Exercise task
Render the stretch of the listing below, from its start through the line containing "tap(80, 43)", as a Markdown table with the columns Row and Entry, numbering each line and leaving out blank lines.

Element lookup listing
-=-=-=-=-

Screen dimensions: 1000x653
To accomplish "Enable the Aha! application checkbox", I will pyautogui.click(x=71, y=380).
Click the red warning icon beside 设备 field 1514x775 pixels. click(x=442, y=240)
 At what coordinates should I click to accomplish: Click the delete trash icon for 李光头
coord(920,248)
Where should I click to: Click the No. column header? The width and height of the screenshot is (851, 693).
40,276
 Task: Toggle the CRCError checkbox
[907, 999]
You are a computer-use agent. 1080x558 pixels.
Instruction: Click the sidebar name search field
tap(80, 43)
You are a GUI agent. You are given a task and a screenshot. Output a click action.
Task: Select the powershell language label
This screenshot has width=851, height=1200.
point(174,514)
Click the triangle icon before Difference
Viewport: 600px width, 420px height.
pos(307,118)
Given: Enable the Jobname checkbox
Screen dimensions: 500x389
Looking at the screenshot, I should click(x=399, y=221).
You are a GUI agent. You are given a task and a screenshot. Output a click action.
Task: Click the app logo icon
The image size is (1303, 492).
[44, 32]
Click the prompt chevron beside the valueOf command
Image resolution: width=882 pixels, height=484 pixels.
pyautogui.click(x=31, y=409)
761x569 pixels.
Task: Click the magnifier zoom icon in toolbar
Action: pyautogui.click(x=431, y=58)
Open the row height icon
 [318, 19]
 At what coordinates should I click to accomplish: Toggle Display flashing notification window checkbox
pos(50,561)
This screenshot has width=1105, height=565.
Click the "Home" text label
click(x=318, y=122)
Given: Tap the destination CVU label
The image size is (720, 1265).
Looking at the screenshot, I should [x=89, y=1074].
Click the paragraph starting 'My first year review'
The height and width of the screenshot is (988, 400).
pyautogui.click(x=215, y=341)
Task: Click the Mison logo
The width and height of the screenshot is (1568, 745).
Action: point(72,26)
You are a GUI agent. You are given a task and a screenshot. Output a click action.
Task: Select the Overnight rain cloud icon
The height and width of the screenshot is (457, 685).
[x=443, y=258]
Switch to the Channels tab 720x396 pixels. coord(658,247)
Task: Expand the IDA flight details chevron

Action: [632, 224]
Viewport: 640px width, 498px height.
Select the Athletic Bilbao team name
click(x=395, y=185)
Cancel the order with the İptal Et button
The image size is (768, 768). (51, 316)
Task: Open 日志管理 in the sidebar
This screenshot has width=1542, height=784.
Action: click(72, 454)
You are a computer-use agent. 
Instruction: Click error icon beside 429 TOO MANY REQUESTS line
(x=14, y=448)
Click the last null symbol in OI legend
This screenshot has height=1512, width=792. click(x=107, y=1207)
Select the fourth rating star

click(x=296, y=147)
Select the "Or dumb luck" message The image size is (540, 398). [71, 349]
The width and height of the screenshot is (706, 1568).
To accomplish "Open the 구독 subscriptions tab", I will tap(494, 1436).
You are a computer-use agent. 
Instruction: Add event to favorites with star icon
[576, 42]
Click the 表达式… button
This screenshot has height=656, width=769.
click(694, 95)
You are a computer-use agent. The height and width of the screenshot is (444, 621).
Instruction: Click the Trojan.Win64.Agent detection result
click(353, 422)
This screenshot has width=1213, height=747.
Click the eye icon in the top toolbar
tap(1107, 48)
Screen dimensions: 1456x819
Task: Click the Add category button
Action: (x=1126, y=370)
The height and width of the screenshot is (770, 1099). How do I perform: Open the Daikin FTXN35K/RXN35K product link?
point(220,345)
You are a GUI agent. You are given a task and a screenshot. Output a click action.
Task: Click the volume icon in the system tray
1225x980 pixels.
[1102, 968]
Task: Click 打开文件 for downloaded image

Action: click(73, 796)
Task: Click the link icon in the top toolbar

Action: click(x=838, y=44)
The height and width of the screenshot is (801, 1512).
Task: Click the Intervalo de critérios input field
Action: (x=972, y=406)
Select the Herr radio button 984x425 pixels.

-=-=-=-=-

Result for this exercise
| Row | Entry |
|---|---|
| 1 | Screen dimensions: 1000x653 |
| 2 | To accomplish "Enable the Aha! application checkbox", I will pyautogui.click(x=71, y=380). |
| 3 | Click the red warning icon beside 设备 field 1514x775 pixels. click(x=442, y=240) |
| 4 |  At what coordinates should I click to accomplish: Click the delete trash icon for 李光头 |
| 5 | coord(920,248) |
| 6 | Where should I click to: Click the No. column header? The width and height of the screenshot is (851, 693). |
| 7 | 40,276 |
| 8 |  Task: Toggle the CRCError checkbox |
| 9 | [907, 999] |
| 10 | You are a computer-use agent. 1080x558 pixels. |
| 11 | Instruction: Click the sidebar name search field |
| 12 | tap(80, 43) |